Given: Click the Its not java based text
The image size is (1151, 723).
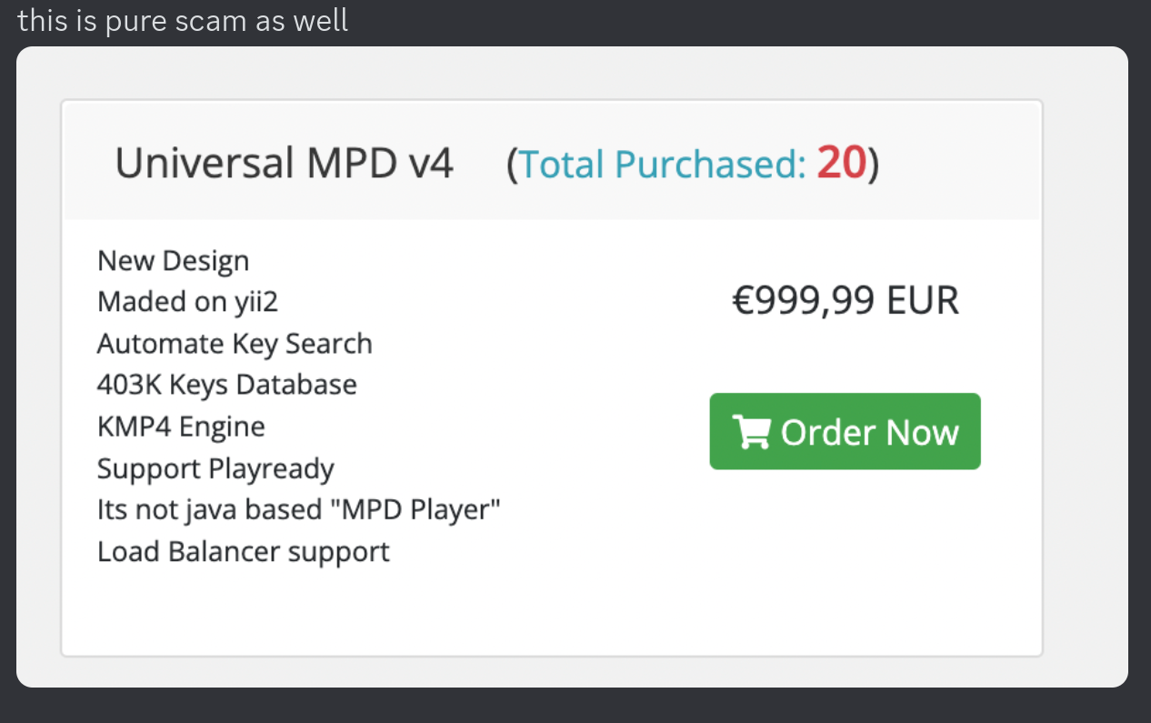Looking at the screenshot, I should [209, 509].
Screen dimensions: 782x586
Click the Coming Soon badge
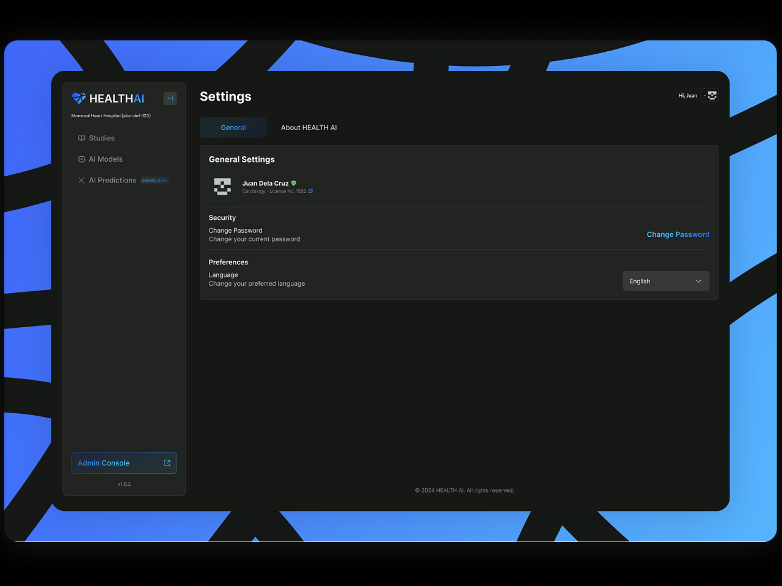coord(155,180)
--------------------
**What to do:** Which lines in the records above contain the word "Click", with case counting? Pull out each such line and copy it in full.

**Complete answer:**
Given: Click the Its not java based text
Click the Coming Soon badge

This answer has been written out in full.